Unfortunately, it’s mostly not as simple as “just choosing”. Oftentimes our habits just take over and make the decision for us.
So, the first step that will help you to go beyond your creative limits is to recognize them consciously.
This will require you to take a step back and examine your creative work real accurately.
- Are there patterns that repeat in your work and that you could do without?
- Is your work always lacking something specific (good sound, good structure, good style, good ideas)? Where are the weaknesses of your work?
- Where do you always go for the easy solution and never for the solution that needs more effort?
- What do you avoid because it’s uncomfortable?
- What have you always wanted to do but never have?
Also look at your work behavior:
- How long are your work sessions? When do you stop?
- When do you work? Does it serve the results?
- How content are you with your progress?
- Which tools do you use that don’t give you the best results?
And more general:
- How much time do you invest in improving your skills?
- Are you fit and focused when you’re working?
- Do you prepare yourself enough for your work?
- Which results do you believe to be possible (concerning creative quality and quantity)?
When you look at those questions, watch out for any hints where you see that you limit yourself.
How do you limit yourself?
Sometimes it can be really helpful to ask an expert. A more experienced writer will be able to tell you where your writing is lacking something, for example.

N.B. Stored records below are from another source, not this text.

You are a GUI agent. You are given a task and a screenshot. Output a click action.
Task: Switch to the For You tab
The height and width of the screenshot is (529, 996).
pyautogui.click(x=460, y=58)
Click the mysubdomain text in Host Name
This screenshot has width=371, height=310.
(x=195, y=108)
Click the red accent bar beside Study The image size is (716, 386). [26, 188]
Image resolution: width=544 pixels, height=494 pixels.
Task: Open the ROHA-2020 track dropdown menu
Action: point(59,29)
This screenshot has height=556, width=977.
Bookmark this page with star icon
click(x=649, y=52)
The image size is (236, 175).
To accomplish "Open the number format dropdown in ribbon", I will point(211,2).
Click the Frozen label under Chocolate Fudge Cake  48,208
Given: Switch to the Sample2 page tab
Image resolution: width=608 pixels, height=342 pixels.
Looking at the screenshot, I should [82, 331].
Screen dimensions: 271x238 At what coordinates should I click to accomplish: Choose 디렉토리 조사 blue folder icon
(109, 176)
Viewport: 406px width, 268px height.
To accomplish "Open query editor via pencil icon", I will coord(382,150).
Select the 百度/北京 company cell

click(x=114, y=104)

Experts have a distance to your work that you don’t have. That’s why they can stay objective and see your pattern more clearly than you do.
However I often found hints myself about the limits of my creative work so that I don’t have to rely on experts to point out what’s missing all the time.

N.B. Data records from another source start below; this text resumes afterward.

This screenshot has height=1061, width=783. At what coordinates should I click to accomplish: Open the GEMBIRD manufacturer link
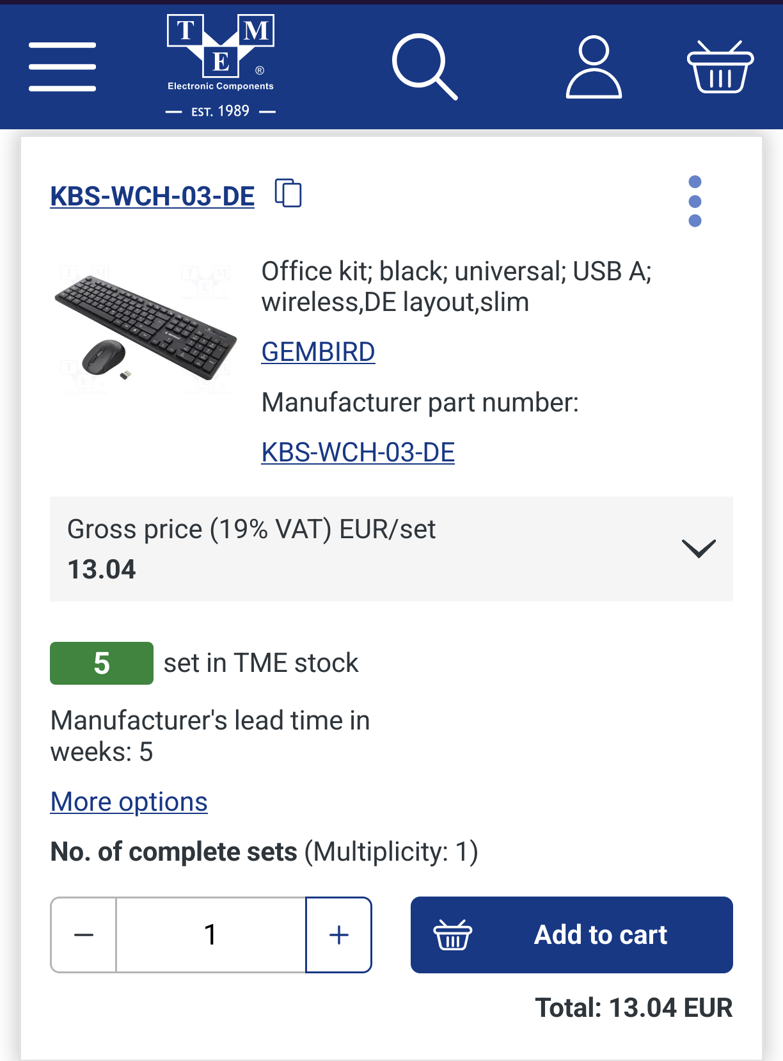(318, 352)
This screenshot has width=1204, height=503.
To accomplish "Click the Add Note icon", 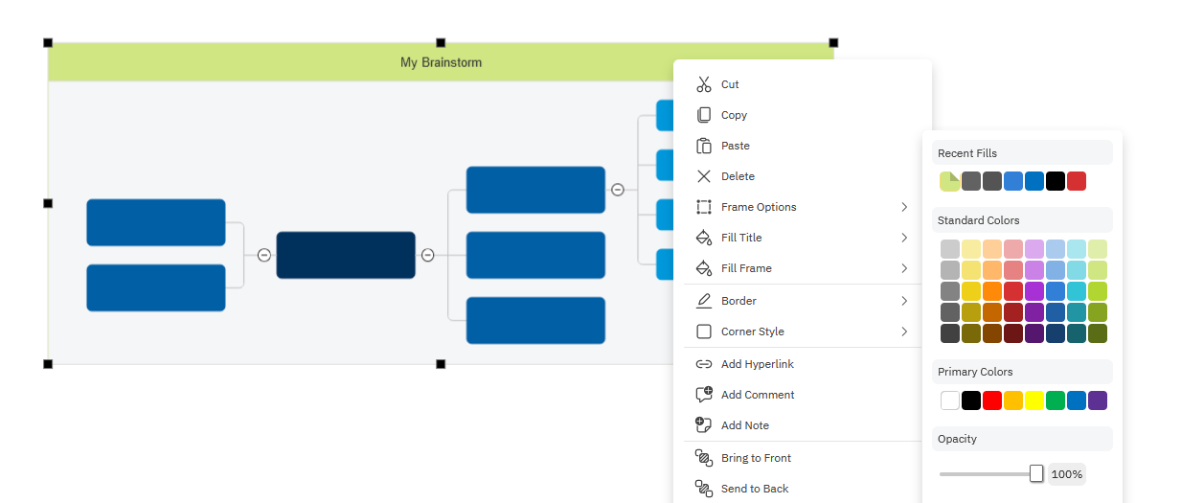I will (x=704, y=425).
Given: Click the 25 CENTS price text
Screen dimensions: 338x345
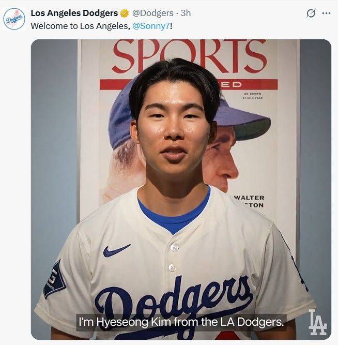Looking at the screenshot, I should [x=252, y=94].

I would recommend both, though: Listening to yourself and listening to an expert once in a while.
After recognizing where your limits are, you now need to get beyond this limit.
This is actually a very simple process. You just define the crossing of the limit as your new goal and then work on accomplishing it.
- So if your limit is that you can’t write more than 2 hours, commit to the goal of regularly writing 2 hours and 15 minutes.
- If you limit yourself by always being content with mediocre choruses in your songs, commit to the goal of writing a song with a great chorus.
Execution is simple most of the time but it will take you out of the comfort zone. That’s why you probably will come up with all kinds of excuses about why you absolutely can’t go beyond your limits.
One of the most popular excuses is “I don’t know how.”
Sure you don’t know exactly how to cross the limit! After all, you’ve never done it! But that’s not a good excuse after all because lots of people cross their limits every day. They don’t know how to do it before they do it either – but they still do it!
- At first, try to run across the limit without asking or wondering so much. It usually helps for simple limits (like the length of a creative session)
- If this doesn’t work and you don’t know how to get beyond the limit, get as close as possible to it at first.
- Then look for the solution. What can help you go beyond the line? What ideas do you have? Brainstorm!
- Then execute those ideas.
- If you don’t get any further, do some research on the topic and look for the solutions other people have already come up with. Try out those solutions!
- You can always ask experts if you don’t find a solution yourself (they will be able to give you more specific advice).
However, no matter where you are in this process, “I don’t know how” is never a valid excuse (nothing is a valid excuse anyway).
A very beautiful thing about crossing your limits, is, that’s it’s extremely rewarding. You will look at your work and be astonished by what you’ve created. You will probably think “I never knew I could create something like this”. Maybe you will even have a hard time to understand why your new work is so much better! Just try it out and see for yourself!
BTW, this article is more than 1600 words – so it’s definitely taken me out of my comfort zone. Where are your limits? Are you willing to cross them?